After -8% and -9% year-on-year falls in demand in June and July 2022, August volumes were a more modest -5% adrift of the August 2021 level, and -4% compared to the pre-pandemic 2019.
Despite continuing transportation and supply chain chaos resulting from staff shortages in airports and airlines, global air cargo capacity in August recovered 7% from the same period last year, thanks to the surge of international summer travels in the northern hemisphere. It also continued to narrow its recovery back to the market capacity level seen in 2019, now just 9% away.
CLIVE’s ‘dynamic loadfactor’ industry benchmark – which measures both the volume and weight perspectives of cargo flown and available capacity to produce the best indicator of airline performance – dropped 7% pts and 2% pts, compared to 2021 and 2019 respectively, to 58%, which is at a similar level as for the past three months.
In part benefitting from the cut in jet fuel prices from the historical peak in June, general air freight spot rates averaged USD3.61 per kg in August, the lowest since September last year. This was still +4% versus August 2021 and +113% above the 2019 level, although this latter percentage compared to +156% at the start of 2022, reconfirming the continuing, gradual transition of air freight rates back to the level of three years ago.
August 2022 market data, however, could be an early signal of volumes and rates starting to pick up again, said Niall van de Wouw, Chief Airfreight Officer at Xeneta.
“In many respects, this latest data is quite remarkable relative to the two previous months because volumes in August – traditionally the quietest summer month due to the holiday season – levelled out and out-performed June and July when compared to last year’s volumes. The strong dollar and its parity with the euro clearly boosted demand from Europe to North America, with westbound load factor remaining above average for the month at 61% and rates stabilizing on these lanes,” he said.
Expectations of a muted Q4 peak season remain due to continued supply chain disruptions but Van de Wouw says the unexpected deviation from previous months seen in August could signal a better-than-expected end to the year for the air cargo market.
“Heading into summer, we saw a 15% increase in transatlantic capacity. Now, with a slowdown in global economies expected in the near term, airlines are reporting reductions in their winter schedules, and we are likely to see continued capacity constraints on popular air cargo trade lanes, such as outbound Asia to Europe and North America, and Europe to North America. If the fall in demand is easing, however, as August indicates, that capacity shift could see us return to a seller’s market again and load factors return to the mid 70% to 80% range. It is fair to assume volumes will be higher in November than in August.”

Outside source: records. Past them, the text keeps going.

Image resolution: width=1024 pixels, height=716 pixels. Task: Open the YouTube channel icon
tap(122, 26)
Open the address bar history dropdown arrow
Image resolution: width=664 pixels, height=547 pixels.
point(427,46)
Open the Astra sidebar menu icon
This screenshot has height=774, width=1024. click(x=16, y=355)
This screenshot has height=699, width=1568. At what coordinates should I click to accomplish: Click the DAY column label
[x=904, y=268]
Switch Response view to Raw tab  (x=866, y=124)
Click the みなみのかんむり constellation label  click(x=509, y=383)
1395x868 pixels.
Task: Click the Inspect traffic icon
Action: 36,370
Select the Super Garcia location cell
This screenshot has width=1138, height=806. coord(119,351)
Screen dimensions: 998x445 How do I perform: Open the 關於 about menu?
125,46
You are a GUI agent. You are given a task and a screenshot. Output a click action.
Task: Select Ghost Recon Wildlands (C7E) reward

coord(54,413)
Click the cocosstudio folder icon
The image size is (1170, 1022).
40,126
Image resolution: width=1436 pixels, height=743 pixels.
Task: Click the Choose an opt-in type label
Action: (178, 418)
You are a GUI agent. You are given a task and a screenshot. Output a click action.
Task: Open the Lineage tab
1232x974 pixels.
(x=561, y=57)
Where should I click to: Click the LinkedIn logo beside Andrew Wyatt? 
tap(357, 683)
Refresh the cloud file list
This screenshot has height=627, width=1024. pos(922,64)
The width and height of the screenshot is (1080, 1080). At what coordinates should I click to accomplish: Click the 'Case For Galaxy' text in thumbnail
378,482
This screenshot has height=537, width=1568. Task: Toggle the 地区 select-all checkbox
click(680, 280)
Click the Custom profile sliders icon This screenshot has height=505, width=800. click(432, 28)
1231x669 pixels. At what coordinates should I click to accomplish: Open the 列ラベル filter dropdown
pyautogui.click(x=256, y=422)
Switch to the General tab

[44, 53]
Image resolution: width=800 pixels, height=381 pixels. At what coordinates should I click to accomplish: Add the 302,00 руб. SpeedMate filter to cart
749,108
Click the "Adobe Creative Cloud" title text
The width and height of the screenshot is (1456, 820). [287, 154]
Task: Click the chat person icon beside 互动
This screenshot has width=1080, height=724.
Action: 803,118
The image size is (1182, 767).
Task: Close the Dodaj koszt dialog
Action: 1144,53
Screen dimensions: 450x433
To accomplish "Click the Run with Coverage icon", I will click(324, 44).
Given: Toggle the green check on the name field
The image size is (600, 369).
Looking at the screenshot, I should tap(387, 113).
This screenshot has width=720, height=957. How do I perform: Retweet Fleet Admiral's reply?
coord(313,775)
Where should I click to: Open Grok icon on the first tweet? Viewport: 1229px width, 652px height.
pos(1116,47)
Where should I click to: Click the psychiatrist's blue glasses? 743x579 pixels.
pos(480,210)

The air cargo market, however, remains chaotic and difficult to predict. Ongoing disruptions due to a lack of people resources, the war in Ukraine, industrial action, natural disasters, reports of record inventory levels in the US, high inflation, and more Covid-related lockdowns in cities in China – the ‘factory of the world’ for so many products – promise more air cargo market volatility over the rest of the year, he said.